Spencer and Anderson have been with since their mommy went to the hospital on Tuesday. They’ve never stayed with me that long in one shot. It’s now Monday. Almost a whole week. The big one, Anderson, is the most perfect little boy. He’s six. He can be here for days and no one would know it. He takes care of himself and if he sees I’m not busy, he comes to see if we can I can sit with him to do something…read, watch TV, play a game…all good stuff.
However, Spencer is in constant motion. He never stops unless he’s asleep. He’s gotten into the habit of say “No. I said no!” to me when I ask him to do something or stop doing something. Then he laughs and runs away. When I catch him there is lots of laughing and kicking on his part and a lot of frustration on my part. Sometimes tears because his kicks connect. When we went to visit at the hospital on Friday night, his dad told me to put him in time out in his room. So I figured that was a good idea only we’re at my house, not his. When he was acting up, I told him that if he didn’t behave he was going to have a time out. He looked around and said “time out where?” I took him to the guest bedroom which I had actually cleaned out and made up with fresh linens and soft blankets. I guess he liked it. So a couple of hours later, when he wouldn’t stop jumping on my bed where he was supposed to be sleeping, I said “Stop or you get a time out.” He got that light bulb look in his eyes and got right off of the bed, grabbed my hand and said, “Come on, ollow me. Ollow me.” He walked be to the spare bedroom, and got into the bed and had me cover him. As I walked out of the room, he was whispering, “nice fresh bed; nice fresh bed.” And he stayed. Within five minutes he was zonked out.

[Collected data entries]
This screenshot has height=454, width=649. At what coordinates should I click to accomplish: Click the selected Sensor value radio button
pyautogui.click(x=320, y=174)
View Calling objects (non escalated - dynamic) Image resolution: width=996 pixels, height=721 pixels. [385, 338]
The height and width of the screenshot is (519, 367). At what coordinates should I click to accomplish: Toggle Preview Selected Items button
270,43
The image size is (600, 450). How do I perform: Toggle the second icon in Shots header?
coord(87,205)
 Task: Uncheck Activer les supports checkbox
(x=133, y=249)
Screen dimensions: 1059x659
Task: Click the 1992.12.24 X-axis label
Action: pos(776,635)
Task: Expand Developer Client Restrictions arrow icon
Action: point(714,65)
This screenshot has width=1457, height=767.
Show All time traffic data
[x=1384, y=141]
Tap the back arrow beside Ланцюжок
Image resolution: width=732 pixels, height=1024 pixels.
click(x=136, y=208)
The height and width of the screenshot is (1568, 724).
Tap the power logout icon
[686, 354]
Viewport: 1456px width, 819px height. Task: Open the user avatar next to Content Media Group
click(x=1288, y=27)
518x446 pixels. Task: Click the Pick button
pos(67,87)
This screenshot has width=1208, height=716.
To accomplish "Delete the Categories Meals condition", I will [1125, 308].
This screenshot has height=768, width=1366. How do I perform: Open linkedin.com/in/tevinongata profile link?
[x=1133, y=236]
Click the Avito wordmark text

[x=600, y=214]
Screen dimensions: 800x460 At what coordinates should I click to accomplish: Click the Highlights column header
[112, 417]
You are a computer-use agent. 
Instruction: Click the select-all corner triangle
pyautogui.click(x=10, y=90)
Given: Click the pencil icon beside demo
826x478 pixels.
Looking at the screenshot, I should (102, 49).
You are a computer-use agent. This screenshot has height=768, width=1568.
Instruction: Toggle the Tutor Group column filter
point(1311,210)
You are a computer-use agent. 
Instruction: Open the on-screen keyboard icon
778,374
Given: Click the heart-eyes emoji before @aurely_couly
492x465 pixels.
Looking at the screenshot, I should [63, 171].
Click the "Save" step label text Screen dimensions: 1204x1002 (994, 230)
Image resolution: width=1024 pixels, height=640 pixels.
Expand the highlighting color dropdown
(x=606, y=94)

DESCRIPTION OF THE TASK =>
Pick up the account of Spencer and Anderson's stay and continue it from its last sentence.

OUTPUT FOR THIS EXERCISE =>
So now I am wondering if on this last day that they will be with me, the time out will still work. I’m hoping to have a good day. One where I don’t have to stick my whole are in the toilet bowl to pull out all of the Play Doh; one where I don’t walk in the kitchen to find him “cooking” a concoction of cookies, chocolate syrup, Sweet N Low, an entire salt shaker of salt, a cork from a wine bottle that I wish I still had to settle my nerves after dealing with him; a day when I don’t go to put on my shoes to find that he has filled them with my pricey body lotion which was a gift that I never use because I want to save it; a day when he has not gone through my jewelry box and tangled all of my necklaces; a day when he has not scattered Anderson’s flashcards all over; a day when I don’t have to scold or raise my voice. A fun day. A happy day.
And I know that as soon as they have been gone a few hours, I will be missing them. However, this time I think it will take me quite some time to recuperate and even longer to put the house back how it’s supposed to be.